Maersk said it moved 130,000 fewer containers because of the attack and analysts estimate it lost another 260,000 containers worth of bookings. Maersk Line, the group's shipping unit and the world's biggest container operator, moves more than five million, 20-foot containers every quarter.

"We were not able to grow with the market because of the attack," Chief Executive Soren Skou said in an interview. "But market fundamentals are quite strong with a solid [annual] growth of 5% and we can restore our performance in coming quarters."

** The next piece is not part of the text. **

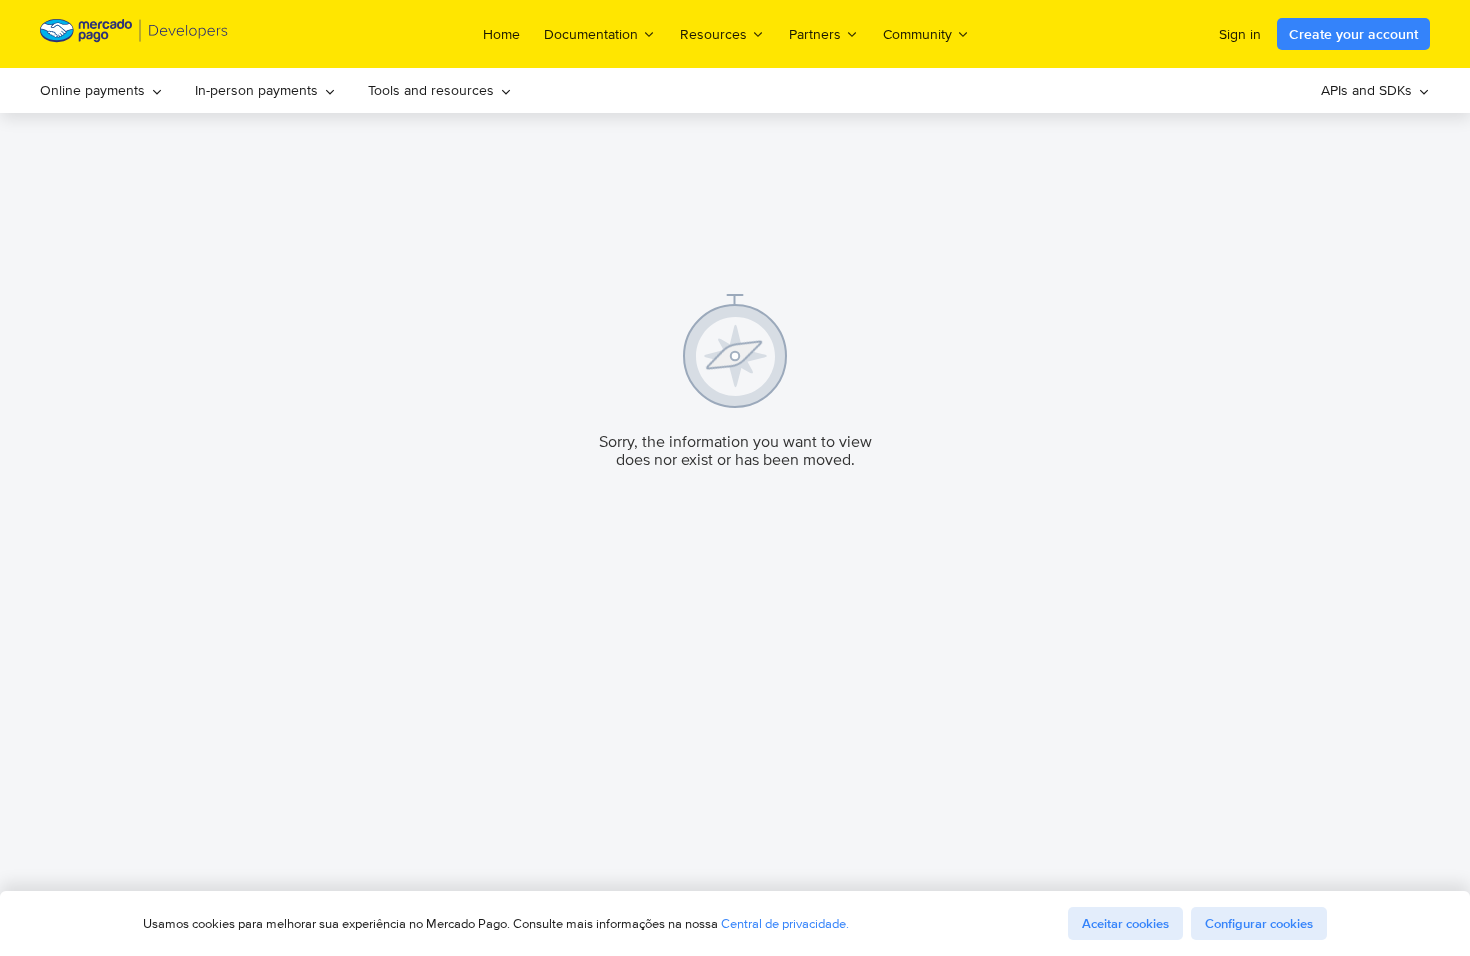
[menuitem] (101, 90)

Mr. Skou said Maersk is investing tens of millions of dollars to limit the damage of another attack by improving its IT defenses. "All businesses are subject to cyberattacks, some of which are state-sponsored," he said. Thousands of companies were affected by the attack, he said. "This is not the work of teenage kids in a garage."

Container shipping, which moves the vast majority of the world's manufactured goods, is emerging from one of the worst industry downturns, with demand outgrowing capacity for the third consecutive quarter.

Maersk Line, which contributes more than half of the group's revenue, made a $211 million underlying profit for the quarter, compared with a loss of $122 a year earlier. Freight rates rose 14% on year in the quarter, but volumes dropped 2.5% due to the cyberattack, while fuel costs were up 26%.